### Exercise
Please reproduce word for word the stretch of items from the line containing "Click into the Client ID input field" through the line containing "pos(548,415)", with both of those lines included. Leave the pictures out of your answer.

### Raw records
# # #

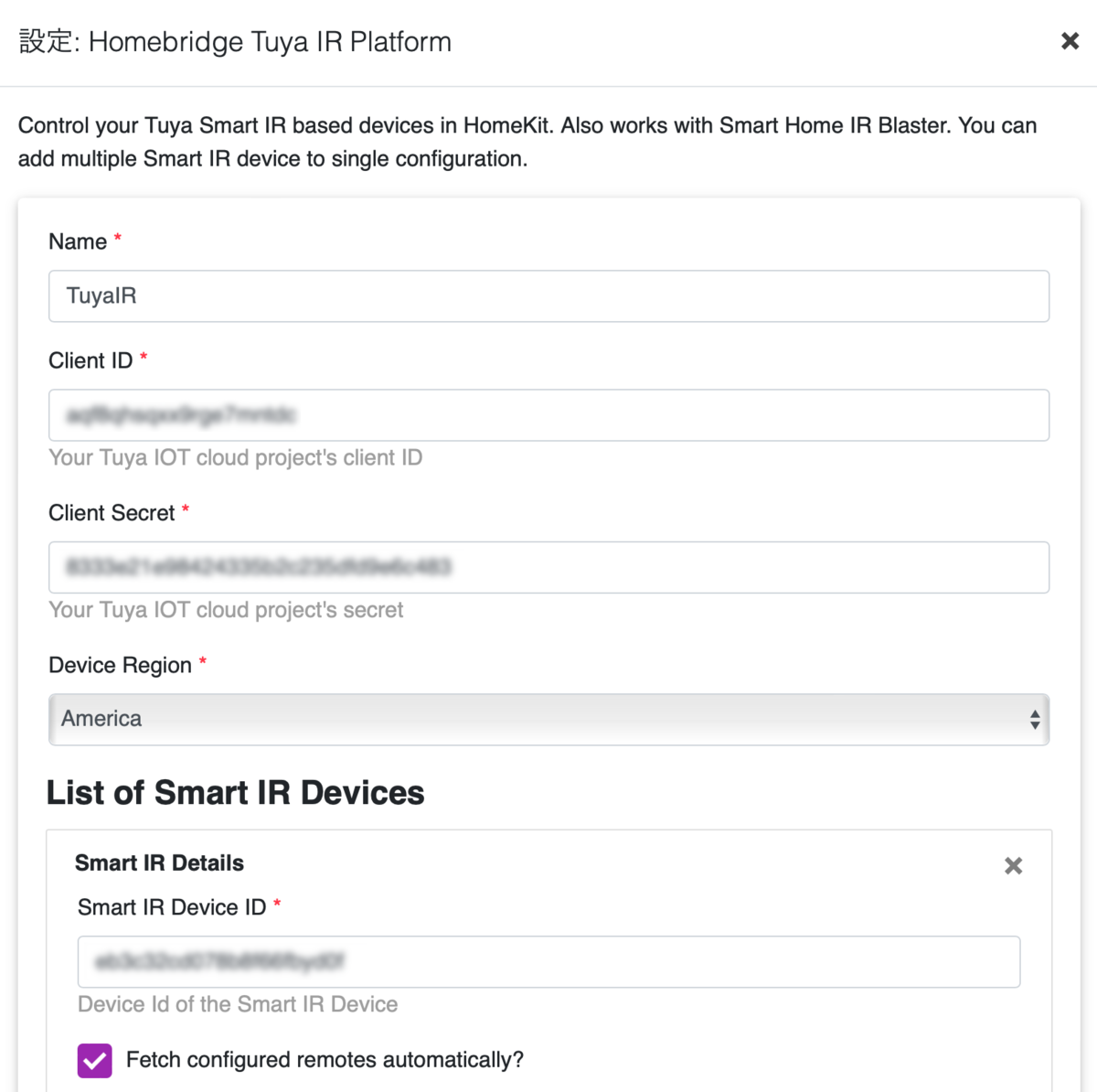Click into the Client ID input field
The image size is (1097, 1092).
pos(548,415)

# # #

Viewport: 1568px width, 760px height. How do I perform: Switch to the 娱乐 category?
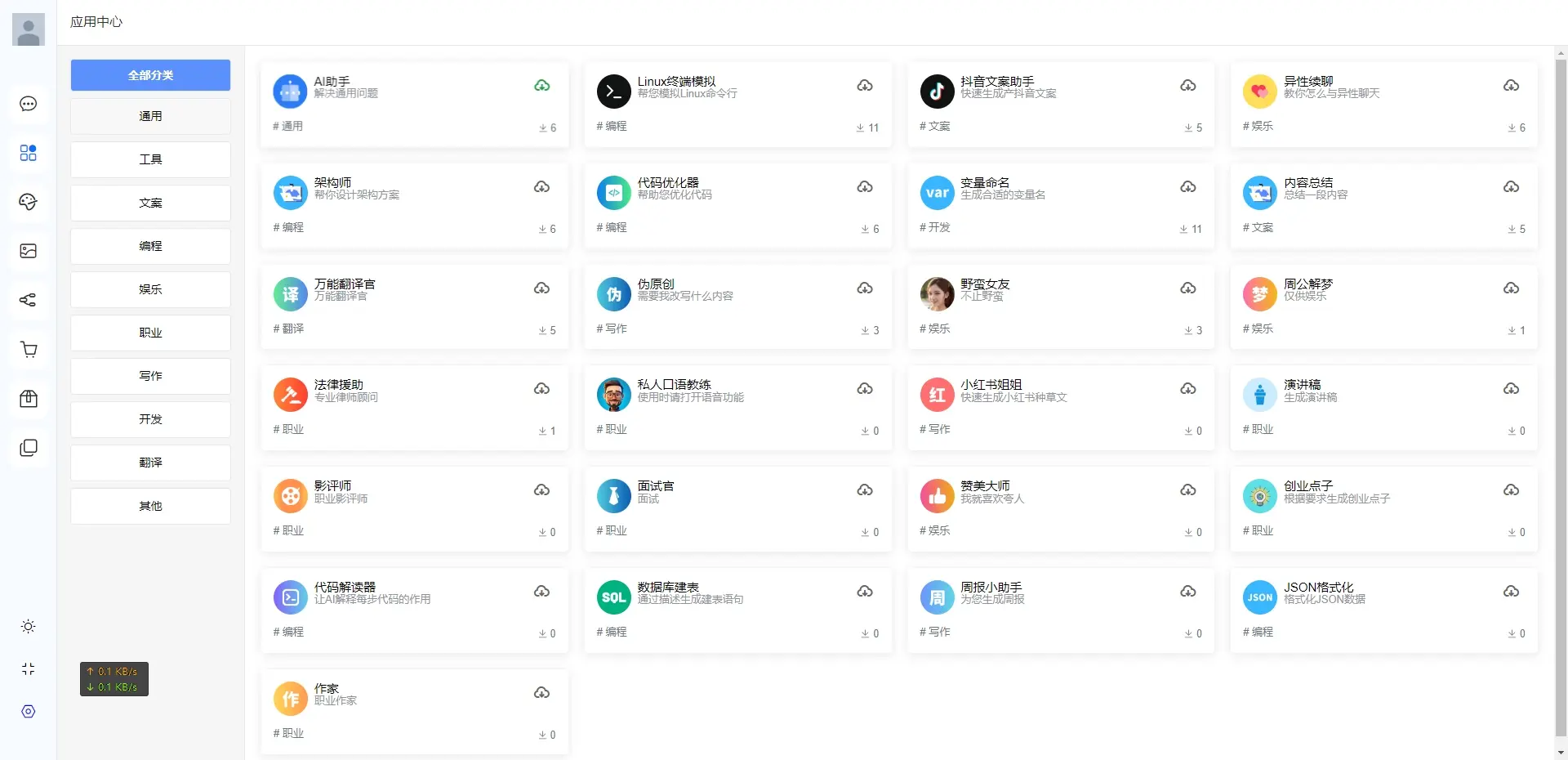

# # #

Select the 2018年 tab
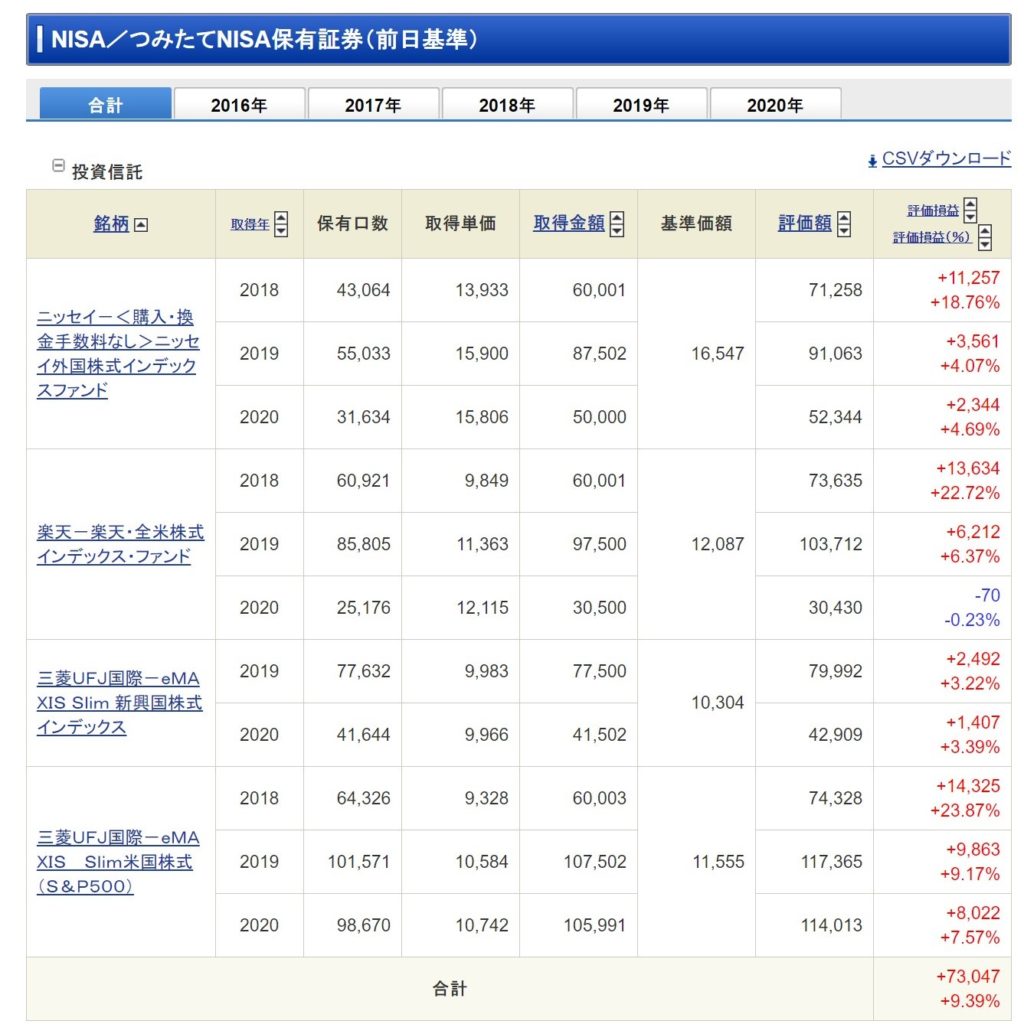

# # #

### Task response
Click into the Client ID input field
The image size is (1097, 1092).
pos(548,415)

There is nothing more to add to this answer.